A produção de urina acontece nos néfrons, as unidades funcionais dos rins. Afinal, cada rim possui cerca de um milhão dessas estruturas microscópicas, responsáveis por filtrar o sangue continuamente. Graças a esse processo, o organismo elimina substâncias em excesso, resíduos metabólicos e compostos potencialmente tóxicos.
Em 24 horas, o corpo equilibra ganhos e perdas de líquidos por meio de respostas neuroendócrinas que mantêm a homeostase hídrica. Esse sistema reage com rapidez a qualquer variação na ingestão diária de água. Assim sendo, quando algo foge ao padrão, a urina costuma ser a primeira a dar sinais.
A cor, a transparência, o volume e até o odor refletem o estado de hidratação, a presença de pigmentos alimentares, o uso de medicamentos e, em alguns casos, disfunções em órgãos como rins, fígado e bexiga. Por essa razão, identificar alterações na urina precocemente pode evitar complicações futuras.
Quanta água você realmente precisa beber por dia?
Evidências científicas apontam uma distinção entre a quantidade de água necessária para manter o corpo hidratado e o volume considerado ideal para a saúde a longo prazo. Em primeiro lugar, a água representa o maior nutriente individual em termos de ingestão e sustenta funções vitais do organismo. Por essa razão, cada pessoa precisa repô-la diariamente por meio de alimentos e líquidos.
Pesquisadores definiram a ingestão adequada com base na mediana da população. Esse valor, porém, não se relaciona diretamente com resultados de saúde específicos. Além disso, as necessidades diárias variam conforme o ambiente, a atividade física, a dieta e outros fatores individuais.
Como calcular a ingestão ideal de água?
Um cálculo simples ajuda a estimar a quantidade mínima recomendada. Ou seja, multiplique 35 ml pelo seu peso corporal. Dessa forma, uma pessoa de 70 kg deve consumir em média 2,4 litros por dia (35 × 70 = 2.450 ml), algo em torno de 12 a 13 copos.
Se você pratica atividade física regular, o cálculo muda. Afinal, o exercício aumenta a perda de líquidos pelo suor, então o ideal passa a ser 45 ml por quilo.
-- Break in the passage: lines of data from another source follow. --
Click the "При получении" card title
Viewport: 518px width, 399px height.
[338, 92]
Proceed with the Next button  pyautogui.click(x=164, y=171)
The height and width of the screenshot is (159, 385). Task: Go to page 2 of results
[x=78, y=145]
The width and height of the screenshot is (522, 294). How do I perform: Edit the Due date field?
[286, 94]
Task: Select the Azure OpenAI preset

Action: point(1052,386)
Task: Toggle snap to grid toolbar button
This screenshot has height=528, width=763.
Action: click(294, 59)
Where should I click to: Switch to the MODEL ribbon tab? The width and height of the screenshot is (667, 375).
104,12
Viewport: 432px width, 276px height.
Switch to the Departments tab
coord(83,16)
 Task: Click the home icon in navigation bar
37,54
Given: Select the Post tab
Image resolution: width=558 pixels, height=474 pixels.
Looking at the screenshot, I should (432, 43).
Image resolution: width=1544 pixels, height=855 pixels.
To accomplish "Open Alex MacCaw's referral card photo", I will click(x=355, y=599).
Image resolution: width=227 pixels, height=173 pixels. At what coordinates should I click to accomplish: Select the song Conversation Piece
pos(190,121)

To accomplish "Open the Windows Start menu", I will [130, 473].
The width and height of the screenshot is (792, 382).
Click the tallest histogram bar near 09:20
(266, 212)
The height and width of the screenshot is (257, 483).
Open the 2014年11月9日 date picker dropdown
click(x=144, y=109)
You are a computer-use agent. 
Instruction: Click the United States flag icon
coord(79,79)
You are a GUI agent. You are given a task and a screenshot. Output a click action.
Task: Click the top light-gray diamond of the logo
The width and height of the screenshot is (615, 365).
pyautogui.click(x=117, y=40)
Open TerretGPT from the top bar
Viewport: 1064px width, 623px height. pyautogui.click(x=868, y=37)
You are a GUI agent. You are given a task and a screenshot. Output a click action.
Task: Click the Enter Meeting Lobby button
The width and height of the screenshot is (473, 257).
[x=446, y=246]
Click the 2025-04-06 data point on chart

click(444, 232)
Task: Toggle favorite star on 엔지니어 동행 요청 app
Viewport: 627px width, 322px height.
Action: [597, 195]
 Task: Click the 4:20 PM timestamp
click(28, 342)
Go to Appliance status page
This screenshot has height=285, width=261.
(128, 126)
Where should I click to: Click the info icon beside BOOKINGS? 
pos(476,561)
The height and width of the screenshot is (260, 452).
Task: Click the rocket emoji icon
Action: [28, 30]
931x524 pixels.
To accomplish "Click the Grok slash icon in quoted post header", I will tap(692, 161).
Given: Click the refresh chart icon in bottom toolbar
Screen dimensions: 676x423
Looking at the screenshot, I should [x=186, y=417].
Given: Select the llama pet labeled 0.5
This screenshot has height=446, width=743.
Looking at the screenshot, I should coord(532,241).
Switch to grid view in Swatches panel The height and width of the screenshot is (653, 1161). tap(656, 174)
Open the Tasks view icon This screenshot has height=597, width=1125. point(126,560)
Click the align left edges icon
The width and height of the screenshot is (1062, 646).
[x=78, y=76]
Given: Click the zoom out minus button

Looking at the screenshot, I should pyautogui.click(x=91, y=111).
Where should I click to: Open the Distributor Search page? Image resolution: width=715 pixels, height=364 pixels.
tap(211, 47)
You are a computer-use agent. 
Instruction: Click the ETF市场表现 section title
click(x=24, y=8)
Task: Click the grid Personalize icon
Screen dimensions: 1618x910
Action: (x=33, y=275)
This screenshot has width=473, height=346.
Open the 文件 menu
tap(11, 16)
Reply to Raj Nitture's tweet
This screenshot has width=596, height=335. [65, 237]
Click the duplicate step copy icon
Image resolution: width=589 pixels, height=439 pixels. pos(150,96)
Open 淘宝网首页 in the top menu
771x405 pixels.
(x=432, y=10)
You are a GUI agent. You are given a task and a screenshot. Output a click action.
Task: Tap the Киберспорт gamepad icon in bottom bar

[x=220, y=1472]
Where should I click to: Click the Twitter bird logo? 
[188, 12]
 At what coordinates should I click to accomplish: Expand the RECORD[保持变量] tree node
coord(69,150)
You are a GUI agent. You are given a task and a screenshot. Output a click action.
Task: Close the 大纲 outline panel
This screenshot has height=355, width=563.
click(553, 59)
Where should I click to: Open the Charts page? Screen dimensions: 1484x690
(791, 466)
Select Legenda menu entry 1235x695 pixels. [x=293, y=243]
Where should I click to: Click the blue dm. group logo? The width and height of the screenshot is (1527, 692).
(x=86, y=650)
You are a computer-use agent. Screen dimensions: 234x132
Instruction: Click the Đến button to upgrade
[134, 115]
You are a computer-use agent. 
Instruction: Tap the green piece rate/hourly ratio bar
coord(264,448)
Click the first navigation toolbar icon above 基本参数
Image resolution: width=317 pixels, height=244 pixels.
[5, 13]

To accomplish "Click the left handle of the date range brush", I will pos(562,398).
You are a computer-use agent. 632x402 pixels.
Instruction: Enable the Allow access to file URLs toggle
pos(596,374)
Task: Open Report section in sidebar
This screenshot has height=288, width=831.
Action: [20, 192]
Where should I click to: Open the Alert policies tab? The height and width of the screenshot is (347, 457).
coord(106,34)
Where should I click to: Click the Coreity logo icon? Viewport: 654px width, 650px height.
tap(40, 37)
Nesse caso, a mesma pessoa de 70 kg precisaria de 3,1 litros diários (45 × 70 = 3.150 ml).
A água mantém o aparelho urinário funcionando de maneira adequada. Também beneficia a pele, a circulação e o funcionamento de todos os outros órgãos. Por outro lado, beber pouco líquido concentra a urina e pode favorecer a formação de cálculos renais.
O que cada cor da urina pode significar?
Já prestou atenção na cor da sua urina? Pode parecer um hábito estranho, mas observar esse detalhe revela sinais importantes sobre o estado de saúde. Em geral, a cor normal varia entre amarelo claro e palha, resultado da presença de um pigmento chamado urocromo.
Quando a coloração foge desse padrão, vale investigar. Confira as principais variações e o que cada uma pode indicar:
- Transparente: consumo excessivo de água. Não representa risco imediato, mas pode diluir eletrólitos importantes se mantido por longos períodos
- Amarelo claro: coloração normal e saudável, indicando boa hidratação
- Amarelo escuro: sinal de que o corpo precisa de mais água. Comum ao acordar ou após longos períodos sem ingerir líquidos
- Âmbar ou mel: indica desidratação moderada. É recomendável aumentar o consumo de água imediatamente
- Laranja: pode resultar da pigmentação de alimentos (como cenoura ou beterraba), excesso de vitamina C ou, em alguns casos, problemas na vesícula ou no fígado
- Avermelhada ou rosada: pode ter origem na pigmentação de certos alimentos (beterraba, amora) ou indicar a presença de sangue na urina, condição conhecida como hematúria. Merece avaliação médica
- Acastanhada: pode sinalizar problema no fígado ou desidratação grave. Alguns medicamentos também provocam essa tonalidade
- Azulada ou esverdeada: pigmentação de alimentos, efeito de certos medicamentos ou, raramente, infecção bacteriana
Quando qualquer uma dessas alterações persiste por mais de dois dias, mesmo após ajustes na hidratação e na alimentação, procure orientação de um urologista.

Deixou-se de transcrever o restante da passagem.